Maybe they knew something we didn’t. Maybe when the first human stepped off that land-bridge and onto the half-frozen soil of what we now call Alaska, he was trespassing. And maybe the real owners of America will show up again someday, and serve us all an eviction notice, just like they’ve done before.
—Journal of Dr. William Kavanagh, Sanction V research group (Classified)

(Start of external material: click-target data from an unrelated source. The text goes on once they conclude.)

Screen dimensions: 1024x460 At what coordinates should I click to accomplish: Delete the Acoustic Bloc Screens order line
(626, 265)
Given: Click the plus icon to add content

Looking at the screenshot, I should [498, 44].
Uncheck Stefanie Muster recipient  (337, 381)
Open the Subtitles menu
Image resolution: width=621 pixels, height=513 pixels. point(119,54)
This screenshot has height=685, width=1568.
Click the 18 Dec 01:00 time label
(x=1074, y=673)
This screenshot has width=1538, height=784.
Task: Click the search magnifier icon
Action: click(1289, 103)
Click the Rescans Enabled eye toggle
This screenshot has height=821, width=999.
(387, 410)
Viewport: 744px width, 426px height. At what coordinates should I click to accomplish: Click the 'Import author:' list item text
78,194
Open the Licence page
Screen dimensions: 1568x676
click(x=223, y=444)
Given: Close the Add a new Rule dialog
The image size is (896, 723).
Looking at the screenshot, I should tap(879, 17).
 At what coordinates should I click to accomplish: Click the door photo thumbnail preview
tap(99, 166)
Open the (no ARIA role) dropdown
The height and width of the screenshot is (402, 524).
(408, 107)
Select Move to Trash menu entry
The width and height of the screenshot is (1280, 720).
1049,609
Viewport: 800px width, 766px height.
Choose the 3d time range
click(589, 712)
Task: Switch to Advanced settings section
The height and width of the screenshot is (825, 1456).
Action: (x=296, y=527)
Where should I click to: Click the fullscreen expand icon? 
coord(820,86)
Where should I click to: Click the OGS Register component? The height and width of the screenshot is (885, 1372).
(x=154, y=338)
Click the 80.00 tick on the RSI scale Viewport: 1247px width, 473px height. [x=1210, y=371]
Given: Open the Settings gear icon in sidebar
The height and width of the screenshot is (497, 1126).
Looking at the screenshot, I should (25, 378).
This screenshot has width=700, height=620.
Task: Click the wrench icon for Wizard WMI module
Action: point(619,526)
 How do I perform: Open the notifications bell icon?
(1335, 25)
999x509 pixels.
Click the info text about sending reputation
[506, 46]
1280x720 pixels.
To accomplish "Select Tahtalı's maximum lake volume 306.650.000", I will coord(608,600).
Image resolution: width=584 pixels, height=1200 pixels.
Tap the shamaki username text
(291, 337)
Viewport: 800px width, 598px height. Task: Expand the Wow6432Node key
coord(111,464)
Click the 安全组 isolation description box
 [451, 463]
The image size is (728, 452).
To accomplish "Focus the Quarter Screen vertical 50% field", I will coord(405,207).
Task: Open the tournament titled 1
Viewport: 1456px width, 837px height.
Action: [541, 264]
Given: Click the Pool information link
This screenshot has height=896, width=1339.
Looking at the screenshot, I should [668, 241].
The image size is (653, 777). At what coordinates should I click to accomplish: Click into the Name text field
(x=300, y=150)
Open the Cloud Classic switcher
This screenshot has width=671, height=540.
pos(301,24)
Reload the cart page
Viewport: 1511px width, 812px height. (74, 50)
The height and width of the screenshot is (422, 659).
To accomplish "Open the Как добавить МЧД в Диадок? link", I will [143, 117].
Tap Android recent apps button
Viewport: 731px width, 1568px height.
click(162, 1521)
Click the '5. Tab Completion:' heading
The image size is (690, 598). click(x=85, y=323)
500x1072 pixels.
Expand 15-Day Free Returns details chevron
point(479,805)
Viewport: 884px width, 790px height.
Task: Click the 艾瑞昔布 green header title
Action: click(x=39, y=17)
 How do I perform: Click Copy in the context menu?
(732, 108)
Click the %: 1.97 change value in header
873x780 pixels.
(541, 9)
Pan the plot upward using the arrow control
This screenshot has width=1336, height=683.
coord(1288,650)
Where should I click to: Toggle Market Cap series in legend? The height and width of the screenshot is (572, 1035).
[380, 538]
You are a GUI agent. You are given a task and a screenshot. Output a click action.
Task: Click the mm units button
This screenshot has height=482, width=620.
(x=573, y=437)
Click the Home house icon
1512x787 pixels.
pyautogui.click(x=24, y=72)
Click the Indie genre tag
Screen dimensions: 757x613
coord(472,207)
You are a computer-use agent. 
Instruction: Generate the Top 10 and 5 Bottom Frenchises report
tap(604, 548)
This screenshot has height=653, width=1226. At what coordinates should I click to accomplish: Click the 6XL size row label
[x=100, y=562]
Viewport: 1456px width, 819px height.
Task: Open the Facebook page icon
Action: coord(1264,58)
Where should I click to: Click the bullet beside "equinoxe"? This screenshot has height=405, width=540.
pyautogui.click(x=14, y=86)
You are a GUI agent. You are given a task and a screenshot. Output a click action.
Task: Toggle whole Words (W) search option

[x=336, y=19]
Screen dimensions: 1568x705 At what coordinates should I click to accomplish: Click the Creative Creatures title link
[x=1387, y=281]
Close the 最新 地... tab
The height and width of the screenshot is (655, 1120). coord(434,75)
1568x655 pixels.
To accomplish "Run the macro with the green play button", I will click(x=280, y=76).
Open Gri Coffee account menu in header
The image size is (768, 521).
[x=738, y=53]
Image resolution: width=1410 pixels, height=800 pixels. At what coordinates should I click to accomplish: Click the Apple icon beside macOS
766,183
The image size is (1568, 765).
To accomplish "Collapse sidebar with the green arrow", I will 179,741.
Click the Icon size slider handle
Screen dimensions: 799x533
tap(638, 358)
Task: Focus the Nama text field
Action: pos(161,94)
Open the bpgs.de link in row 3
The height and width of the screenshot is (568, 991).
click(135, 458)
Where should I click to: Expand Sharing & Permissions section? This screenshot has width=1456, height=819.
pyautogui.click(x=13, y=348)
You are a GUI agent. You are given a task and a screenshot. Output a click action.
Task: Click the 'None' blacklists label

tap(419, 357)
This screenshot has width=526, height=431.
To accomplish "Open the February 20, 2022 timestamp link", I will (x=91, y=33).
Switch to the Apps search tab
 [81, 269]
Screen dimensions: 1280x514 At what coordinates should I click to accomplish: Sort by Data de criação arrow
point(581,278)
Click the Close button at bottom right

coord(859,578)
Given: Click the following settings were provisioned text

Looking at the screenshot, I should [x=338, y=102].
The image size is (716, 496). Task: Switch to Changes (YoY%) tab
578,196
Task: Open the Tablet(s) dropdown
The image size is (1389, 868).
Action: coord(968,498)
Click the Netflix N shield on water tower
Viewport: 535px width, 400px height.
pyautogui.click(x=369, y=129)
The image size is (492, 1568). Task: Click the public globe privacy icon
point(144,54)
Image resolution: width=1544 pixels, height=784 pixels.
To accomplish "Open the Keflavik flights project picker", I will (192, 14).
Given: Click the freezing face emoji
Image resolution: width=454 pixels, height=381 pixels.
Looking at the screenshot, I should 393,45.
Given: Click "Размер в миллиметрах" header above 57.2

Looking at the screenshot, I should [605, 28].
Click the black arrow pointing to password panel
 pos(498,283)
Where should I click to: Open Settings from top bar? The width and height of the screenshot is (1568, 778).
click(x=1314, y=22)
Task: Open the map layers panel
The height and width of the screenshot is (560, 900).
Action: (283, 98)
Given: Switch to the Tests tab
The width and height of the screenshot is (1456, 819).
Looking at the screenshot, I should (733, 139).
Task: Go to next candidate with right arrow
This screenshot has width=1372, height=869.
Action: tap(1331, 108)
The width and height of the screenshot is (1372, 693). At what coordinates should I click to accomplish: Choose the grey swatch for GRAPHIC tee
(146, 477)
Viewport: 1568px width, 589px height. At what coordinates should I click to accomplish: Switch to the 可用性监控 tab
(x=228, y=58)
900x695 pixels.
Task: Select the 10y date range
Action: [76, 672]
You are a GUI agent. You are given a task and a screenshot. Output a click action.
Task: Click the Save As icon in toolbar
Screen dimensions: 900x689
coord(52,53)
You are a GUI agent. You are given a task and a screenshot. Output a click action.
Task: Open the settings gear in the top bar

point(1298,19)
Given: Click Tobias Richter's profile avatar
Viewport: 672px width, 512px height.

9:40 P.M., OCTOBER 25, 2012, THE WHITE HOUSE, WASHINGTON, D.C.
The campaign’s private Gulfstream zipped Cade and Zach back to Andrews in a little over an hour. A car and driver waited for them. Cade’s special Secret Service creds got him past the front gate of the White House with a minimum of human contact. Zach stayed in the car, eyes glued to his pad, trying to track down the data Cade had demanded.
It was already late. If they wanted to get back to the campaign before sunrise, he’d have to be quick.
But at the door of the Lincoln Bedroom, he still hesitated.
There were very few things in the world that still frightened Cade.